- [Exercise]: Look for the word "MUCem". Copy every line of the listing where it occurs.

- [Data section]:
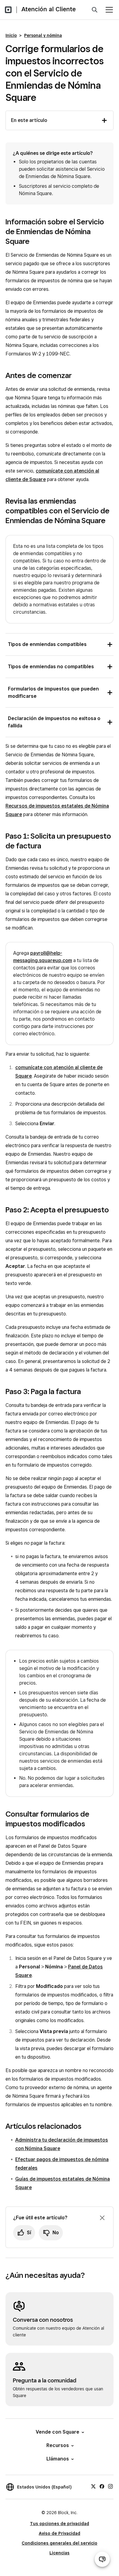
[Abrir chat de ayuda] (102, 2559)
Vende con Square (57, 2432)
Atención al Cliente (48, 9)
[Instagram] (110, 2486)
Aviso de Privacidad (59, 2533)
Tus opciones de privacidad (59, 2523)
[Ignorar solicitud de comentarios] (102, 2217)
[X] (93, 2486)
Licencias (59, 2552)
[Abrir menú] (109, 9)
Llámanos (57, 2459)
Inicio (11, 35)
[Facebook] (102, 2486)
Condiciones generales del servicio (59, 2543)
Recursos (57, 2445)
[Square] (8, 9)
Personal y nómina (43, 35)
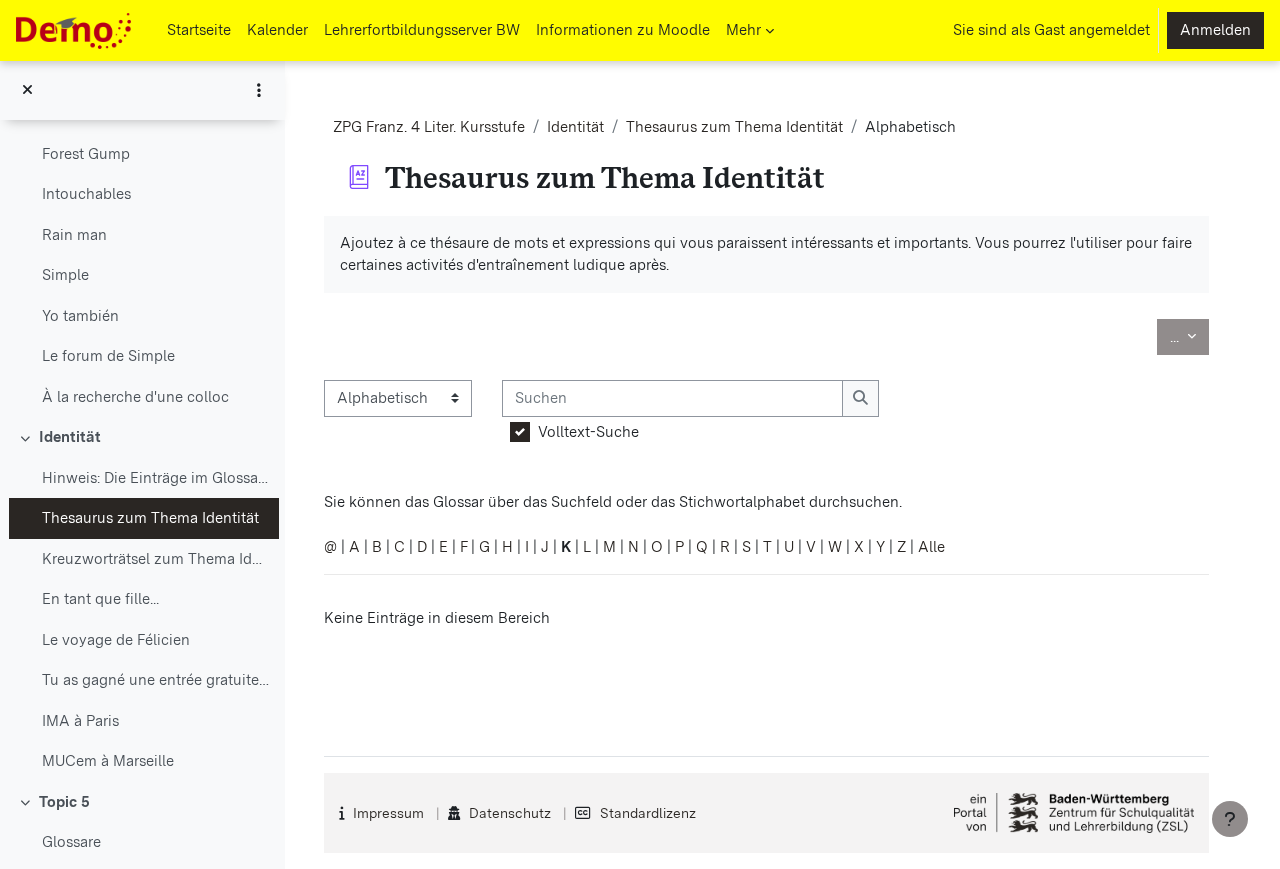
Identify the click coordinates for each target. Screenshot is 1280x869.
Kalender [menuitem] (277, 30)
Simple (65, 275)
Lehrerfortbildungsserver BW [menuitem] (422, 30)
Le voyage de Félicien (116, 640)
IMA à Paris (80, 721)
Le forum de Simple (108, 356)
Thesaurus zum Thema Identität (150, 518)
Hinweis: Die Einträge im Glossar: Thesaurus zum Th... (155, 478)
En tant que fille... (100, 599)
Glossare (71, 842)
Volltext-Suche (588, 432)
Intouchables (86, 194)
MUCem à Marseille (108, 761)
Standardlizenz (648, 813)
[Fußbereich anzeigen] (1230, 819)
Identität (70, 437)
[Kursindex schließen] (27, 90)
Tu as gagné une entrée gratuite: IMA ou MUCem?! (155, 680)
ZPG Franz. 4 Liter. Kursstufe (429, 127)
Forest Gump (86, 154)
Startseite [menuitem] (199, 30)
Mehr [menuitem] (743, 30)
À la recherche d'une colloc (135, 397)
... (1189, 336)
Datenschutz (510, 813)
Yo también (80, 316)
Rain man (74, 235)
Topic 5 (64, 802)
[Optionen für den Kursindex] (259, 90)
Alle (931, 547)
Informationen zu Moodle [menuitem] (623, 30)
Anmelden (1215, 30)
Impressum (388, 813)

- [Task answer]:
MUCem à Marseille (108, 761)
Tu as gagné une entrée gratuite: IMA ou MUCem?! (155, 680)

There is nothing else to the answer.